We hear lots of folks talking about how data-driven they are today, but it seems these folks are often woefully unaware of the fundamental principles of data collection, analysis and presentation. Specific principles I see missing in “data-driven” folks are:
- Understanding of the roll of calibration. Whenever measuring (collecting data), one checks the instrument is accurate by using it to measure known quantity. This is easy when measuring physical like calibrating a thermometer, but it is much more difficult when meaning how “smart” one is.
- Recognizing biases. All measurements are prone to bias and there are many. The most obvious is confirmation bias, in which one’s data aligns with what one expected to see, but many other types of bias influence out data collection, analysis, and presentation.

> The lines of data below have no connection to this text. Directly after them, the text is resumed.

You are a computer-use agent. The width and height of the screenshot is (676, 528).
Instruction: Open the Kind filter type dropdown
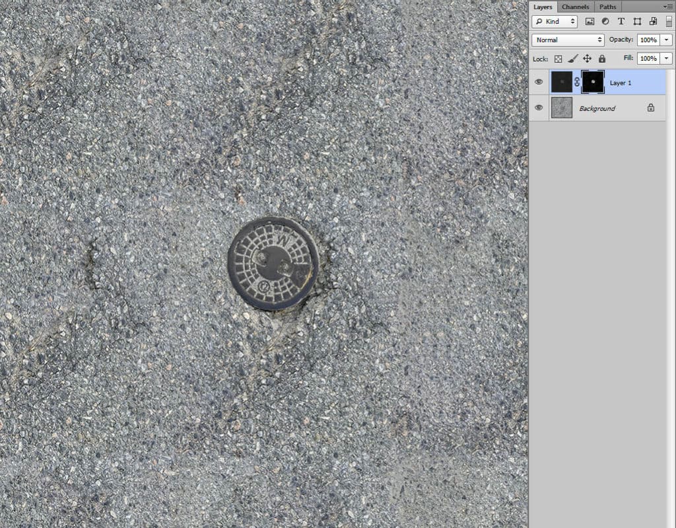tap(555, 21)
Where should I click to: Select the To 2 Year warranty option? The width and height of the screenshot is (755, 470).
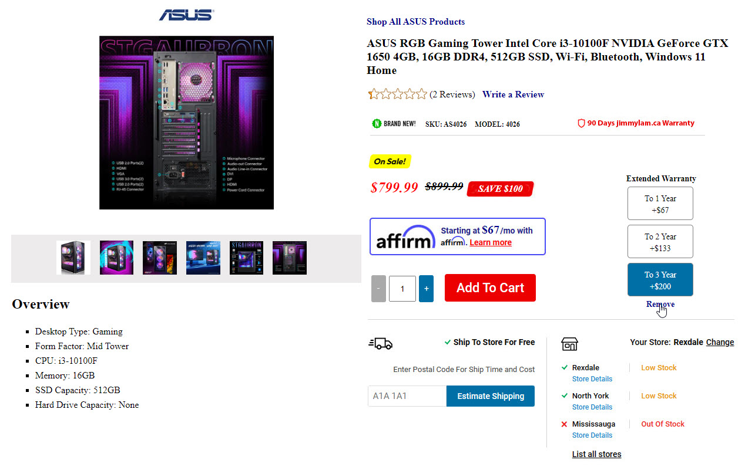tap(660, 242)
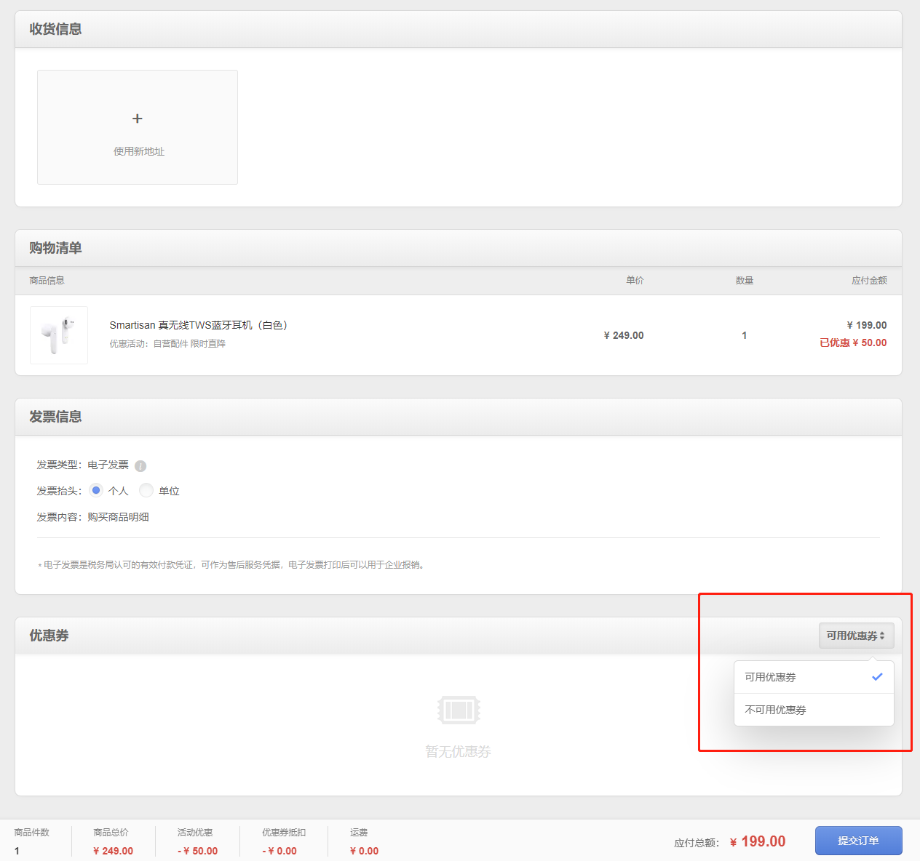Click the red 已优惠 ¥50.00 text
The width and height of the screenshot is (920, 861).
(x=853, y=343)
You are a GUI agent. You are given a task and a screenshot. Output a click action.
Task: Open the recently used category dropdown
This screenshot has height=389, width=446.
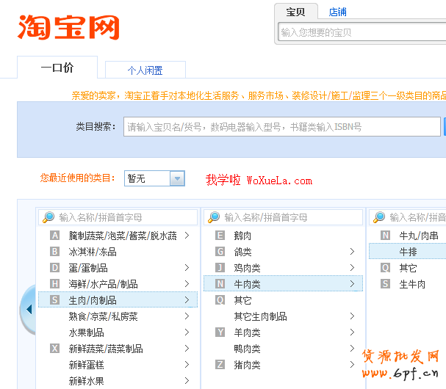(176, 178)
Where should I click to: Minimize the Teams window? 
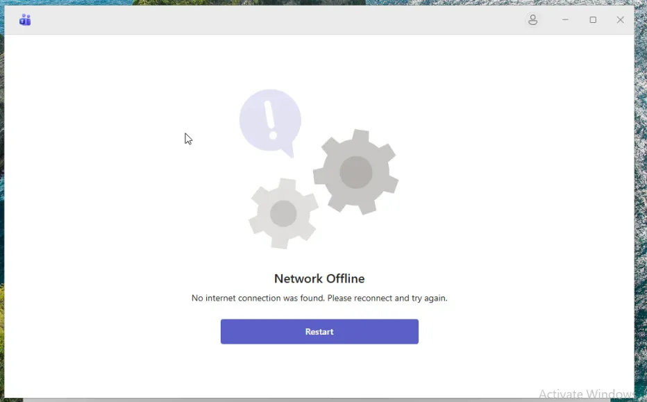click(565, 20)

- Recognizing argumentation. All data is collected, analyzed, and presented in an attempt to convince the audience to agree with a conclusion. Critical consumption of data finds on questioning assumptions (including the unstated assumptions), questioning methods, and confirming conclusions based on independent analysis of the data and reasonableness of the argument,
- Tendency to hide dubious data. If one is unwilling to identify the source of their data and the details of their analysis, then a responsible audience member will assume the data are in fact not supportive of the conclusion.
- Nonexistence of authority. When making decisions based on data, it is the data and its quality that is arbiter of reasonableness. When one seeks to use authority as a proxy for data, assume the data do not support the conclusion.
- Questioning missing data. While boundaries must be set when collecting data, the decisions about where to set those bound and what to measure within the bonds are to be questioned as well.
If we are to claim to be data-driven in our decisions, then we are responsible to those affected by our decisions to be clear and critical in our use of data.